Description of the task ▸
In the forum post about RWKV below, list every piece of text that appears inside parentheses.

Submitted by bo_peng t3_10eh2f3 in MachineLearning
Hi everyone. I am training my RWKV 14B ( https://github.com/BlinkDL/RWKV-LM ) on the Pile (332B tokens) and it is getting closer to GPT-NeoX 20B level. You can already try the latest checkpoint.
RWKV is a RNN that also works as a linear transformer (or we may say it's a linear transformer that also works as a RNN). So it has both parallel & serial mode, and you get the best of both worlds (fast and saves VRAM).
At this moment, RWKV might be the only pure RNN that scales like usual transformers for language modeling, without using any QKV attention. It's great at preserving long context (unlike LSTM).

Input data ▸

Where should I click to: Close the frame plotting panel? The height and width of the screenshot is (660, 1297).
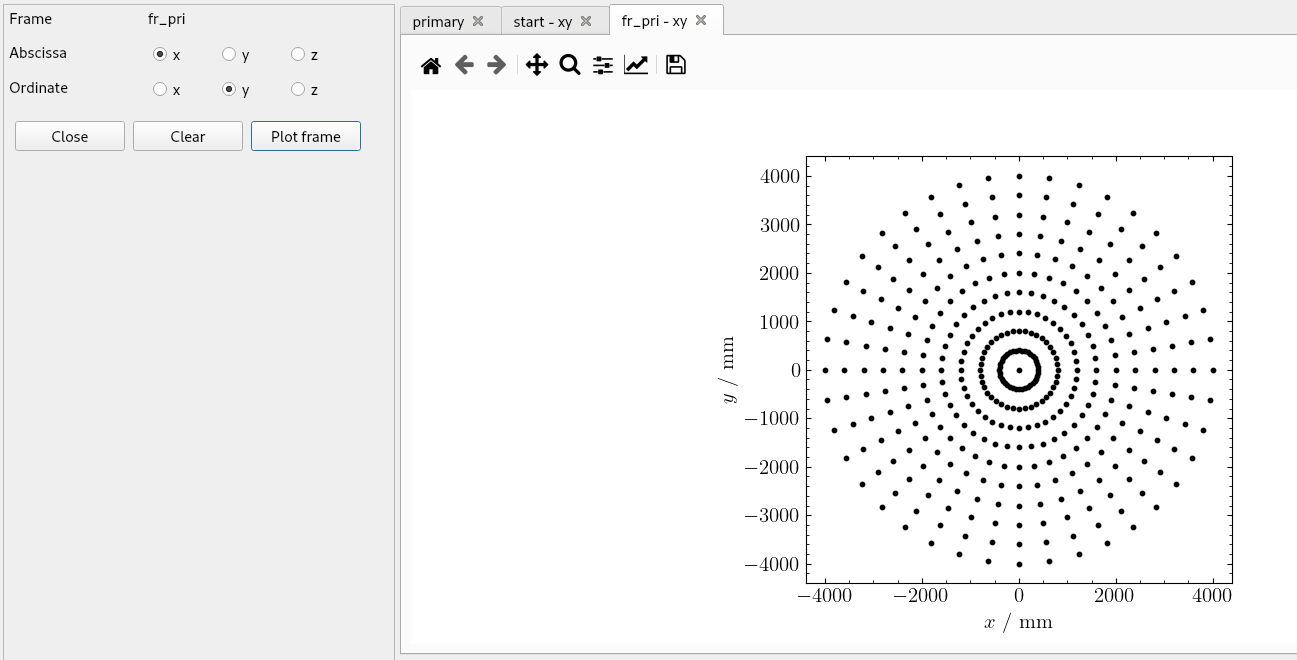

Your solution ▸
- https://github.com/BlinkDL/RWKV-LM
- 332B tokens
- or we may say it's a linear transformer that also works as a RNN
- fast and saves VRAM
- unlike LSTM